Building a Dynamic Data Pipeline from Scratch with Snowflake and Python

Date:

12 April 2024

Word Count:

319

Estimated Read Time:

2 minutes

The problem statement

Sells 44 is an E-comerce platform which need some user data for it campaign. you are hence asked to extracts sales data from Snowflake, performs transformation using Pandas and NumPy (e.g., handling missing values and aggregating sales by region), and then saves the final output back to Snowflake or to a CSV for further analysis.

System Design

1. Components

2. Flow (The ETL)

Lets Code it

  1. Setup the Snowflake Connector You’ll need to install the Snowflake connector and Pandas library:

pip install snowflake-connector-python pandas numpy

  1. Code for the Data Pipeline:
import snowflake.connector
import pandas as pd
import numpy as np

# Step 1: Establish connection to Snowflake
conn = snowflake.connector.connect(
    user='your_username',
    password='your_password',
    account='your_account_url'
)

# Step 2: Query Snowflake to extract data
query = """
SELECT region, sales_amount, sales_date
FROM sales_data
WHERE sales_date >= '2024-01-01'
"""

# Step 3: Execute the query and fetch data
cur = conn.cursor()
cur.execute(query)
data = cur.fetchall()

# Step 4: Load the data into a Pandas DataFrame
columns = ['region', 'sales_amount', 'sales_date']
df = pd.DataFrame(data, columns=columns)

# Step 5: Data Cleaning and Transformation
# Fill missing values in the 'sales_amount' column with the mean
df['sales_amount'].fillna(df['sales_amount'].mean(), inplace=True)
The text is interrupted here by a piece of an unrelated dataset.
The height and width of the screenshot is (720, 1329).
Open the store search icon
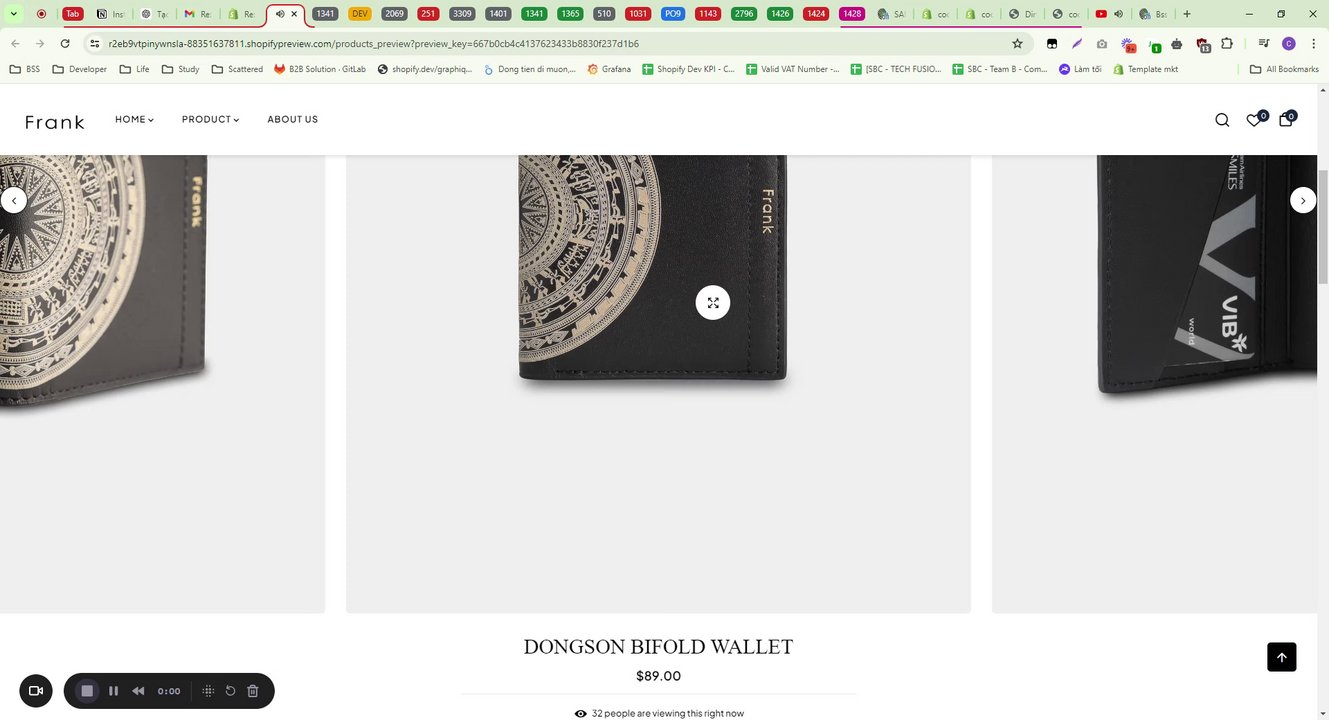(x=1222, y=120)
# Use NumPy to apply advanced numerical transformations (e.g., scaling)
df['scaled_sales'] = np.log(df['sales_amount'] + 1)

# Aggregate sales by region
aggregated_data = df.groupby('region')['sales_amount'].sum().reset_index()
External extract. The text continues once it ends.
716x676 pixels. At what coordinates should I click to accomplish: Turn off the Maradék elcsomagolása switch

# Step 6: Save the transformed data back to Snowflake or to a CSV
# Save to CSV
aggregated_data.to_csv('aggregated_sales_data.csv', index=False)
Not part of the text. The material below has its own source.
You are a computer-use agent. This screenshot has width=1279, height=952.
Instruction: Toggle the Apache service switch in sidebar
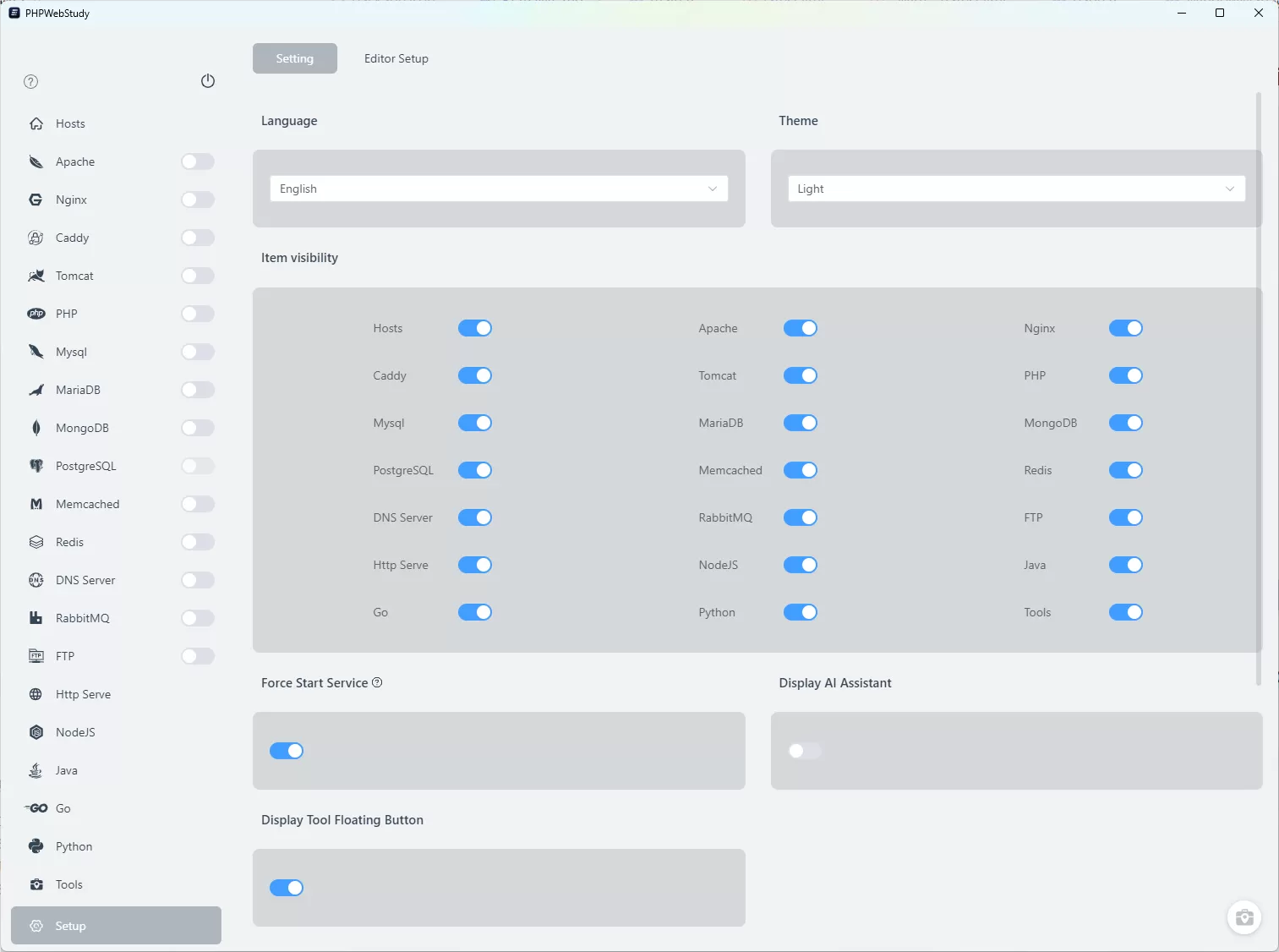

# Alternatively, you can write the data back to Snowflake:
# cur.execute("CREATE OR REPLACE TABLE transformed_sales_data (region STRING, total_sales FLOAT)")
# for index, row in aggregated_data.iterrows():
#     cur.execute(f"INSERT INTO transformed_sales_data (region, total_sales) VALUES ('{row['region']}', {row['sales_amount']})")

# Close the cursor and connection
cur.close()
conn.close()

print("Data pipeline completed successfully!")

Scalability:

The architecture allows easy scaling as Snowflake handles large datasets efficiently. Python’s flexibility enables more complex transformations if needed.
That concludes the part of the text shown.